Champagne and silver forks are in short supply in Falls, North Carolina, where Allan Gurganus’s Confederate widow has lived for more than ninety years. A first-person narrator – ‘My English may be ugly as a mud fence but I know what a story is,’ she boasts – Lucy Marsden tells her story, and many other people’s stories, to an anonymous listener equipped with a tape-recorder. The garrulous old lady’s Carolina brogue is not wholly consistent, however. ‘Novocained’, ‘unguided missile’ and other coinages are part of her vocabulary, and it seems that a ghost writer has been at work. Gurganus’s mannered, rather irritating imitation of Lucy is a severe defect in a 700-page novel. Lucy is on first-name terms with history (‘Hi, history,’ she says), and her views on such up-to-date matters as the Vietnam vets and the National Rifle Association are given an airing; she is liberal on both. But she probes, obsessively and at length, Southern backwardness, the slaving inheritance, and the festering wounds of military defeat. For Lucy, born in 1885, the enlistment of 13-year-old foot-soldiers, General Sherman’s scorched earth policy, and Robert E. Lee crying in front of his men, are, if not exactly memories, vivid tales that she can tell at only one remove.

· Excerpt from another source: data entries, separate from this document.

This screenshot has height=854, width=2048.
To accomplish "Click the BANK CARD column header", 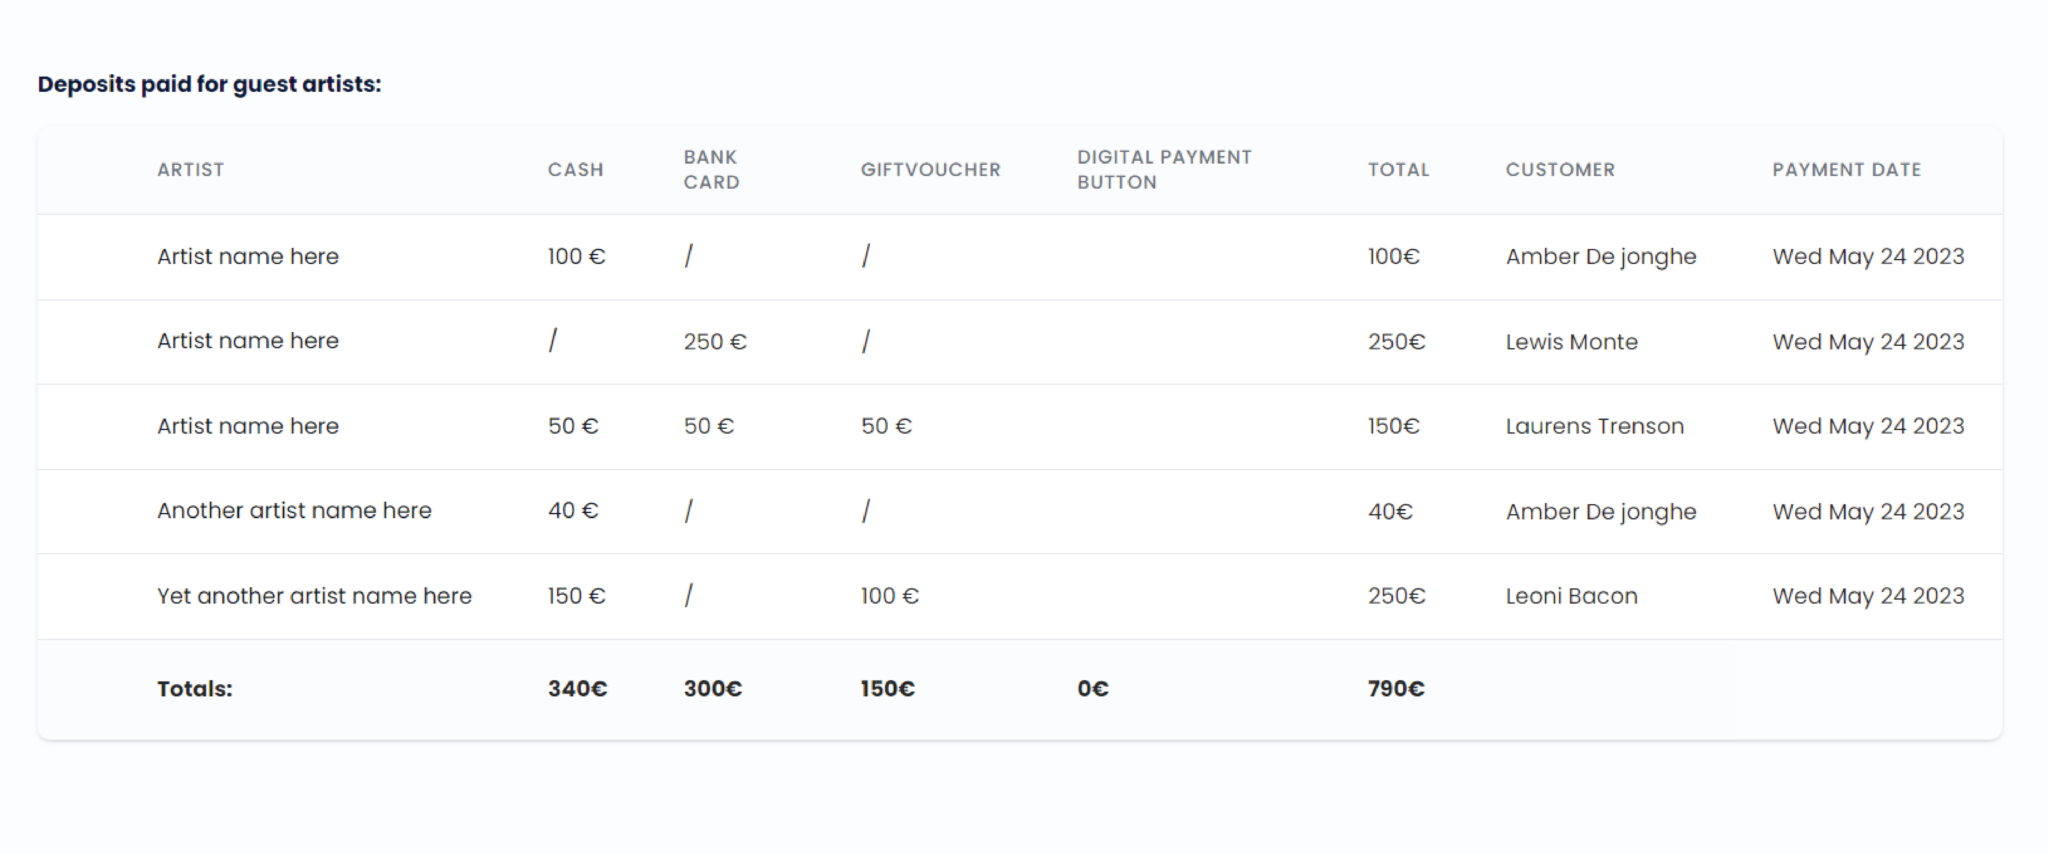I will [711, 170].
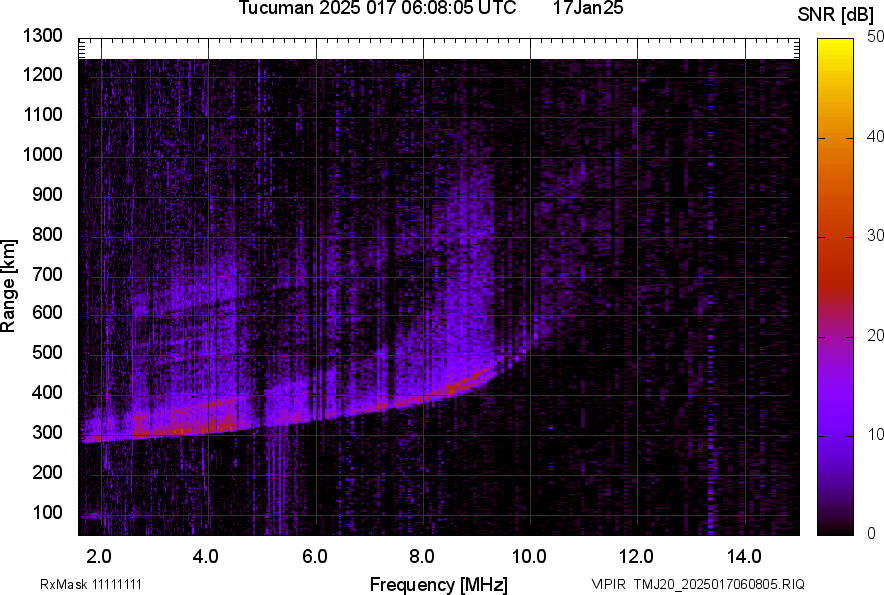
Task: Click the SNR [dB] colorbar heading
Action: (x=836, y=14)
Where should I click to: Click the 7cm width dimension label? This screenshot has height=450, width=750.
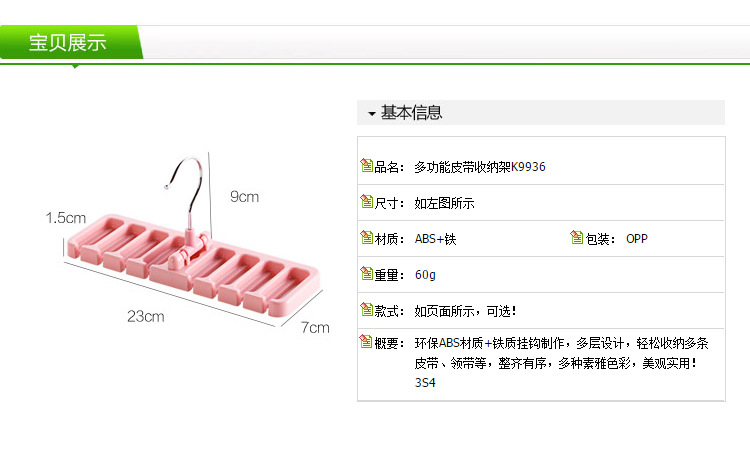click(x=315, y=328)
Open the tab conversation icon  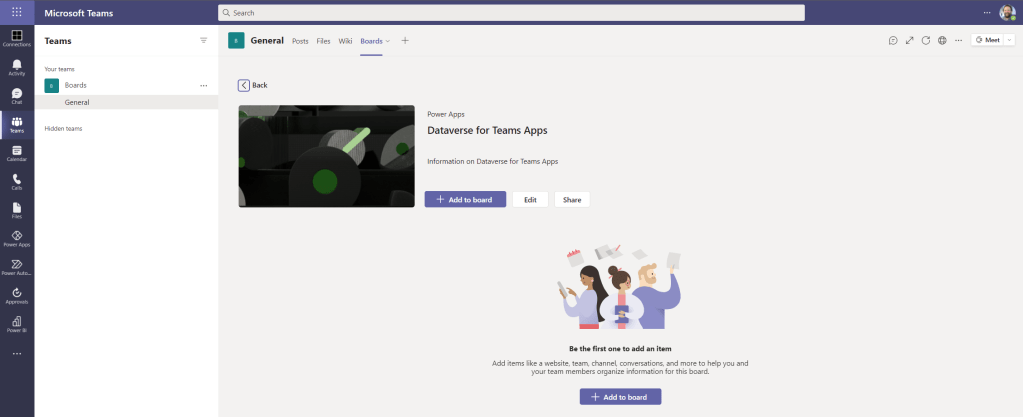coord(893,41)
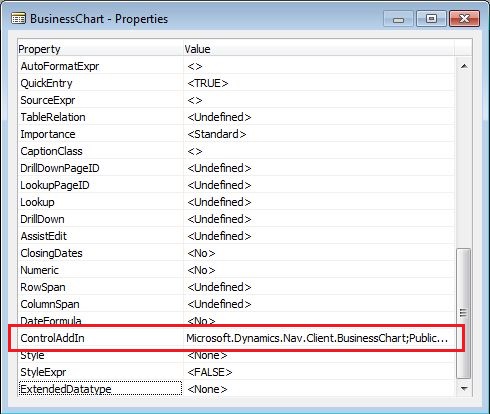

Lucy became a Confederate widow as a result of her marriage to a man nearly forty years older than herself, ‘Captain’ Marsden (actually he had been a private). A third member of the household was Castalia, the black servant, who seems about the same age as Captain Marsden but somehow remembers her passage to North Carolina in the slave ships. Lucy, his child bride, recalls the Captain’s performance of his marital duties in nauseating detail, and at some length – she has produced nine children. (We are never told why the Captain refrained from using the French letters he so thoughtfully took on his honeymoon.) Marsden’s only passionate involvement in his long life was with a fellow trooper killed at his side by a shot from a sniper. Lucy is soon alienated from her children and her blown-up monster of a husband, and her closest relationship is with Castalia, who has also, in her time, been the Captain’s lover. After several hundred pages the threesome come together in a spectacularly nasty, copro- and necrophiliac climax. When at last Lucy has told it all (if you can wait that long) we realise that the last surviving Civil War veteran has been given his quietus by his long-suffering spouse. But it isn’t really Lucy’s fault. Sheriff Cooper pronounces the epitaph on the man who became a national monument in his own lifetime: ‘Ma’am? he was one sick motherfucker.’